My love of jokes endures and on the whole I stick to my rules of acceptability.  The goal is to get everyone laughing, even the person who might be the butt of the joke.  In my older years I carefully avoid ethnic stereotyping and mean spirited jokes (and wish I spoke French better as I’ve grown up to be a true blue Francophile).  I especially like humour that plays off marriage trials and tribulations.  Here’s a classic joke involving two out my three favourite things, wine and love (bring on the music!):

After 25 years of marriage a couple has just finished dinner and are half way through a second bottle of wine.  The wife lifts her glass…

Wife – “Without you I would have never made it through all these years.”

Husband – “Darling, is that you or the wine talking?”

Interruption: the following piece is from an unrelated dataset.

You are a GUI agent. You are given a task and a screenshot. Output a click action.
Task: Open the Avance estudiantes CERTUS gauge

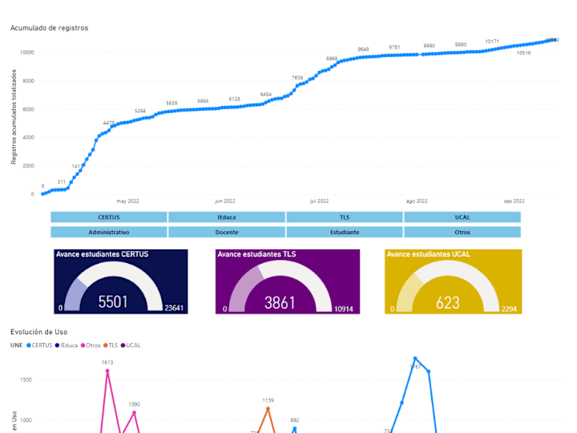[x=121, y=281]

Wife – “That’s me talking to the wine.”

My final point is to try to look for humour in all things. In the name of “political correctness” or religious earnestness please don’t throw out the proverbial baby with the bath water.  Laughing is good for the soul!  Many studies confirm that it’s good for our physical health and mental well-being.  A friend of mine once met the Dalai Lama.  Like many others, he was impressed with the great leader’s wisdom and amazing countenance.  But what struck him the most was the man’s humour and tendency to break-out into laughter – a true sign of enlightenment?  Perhaps.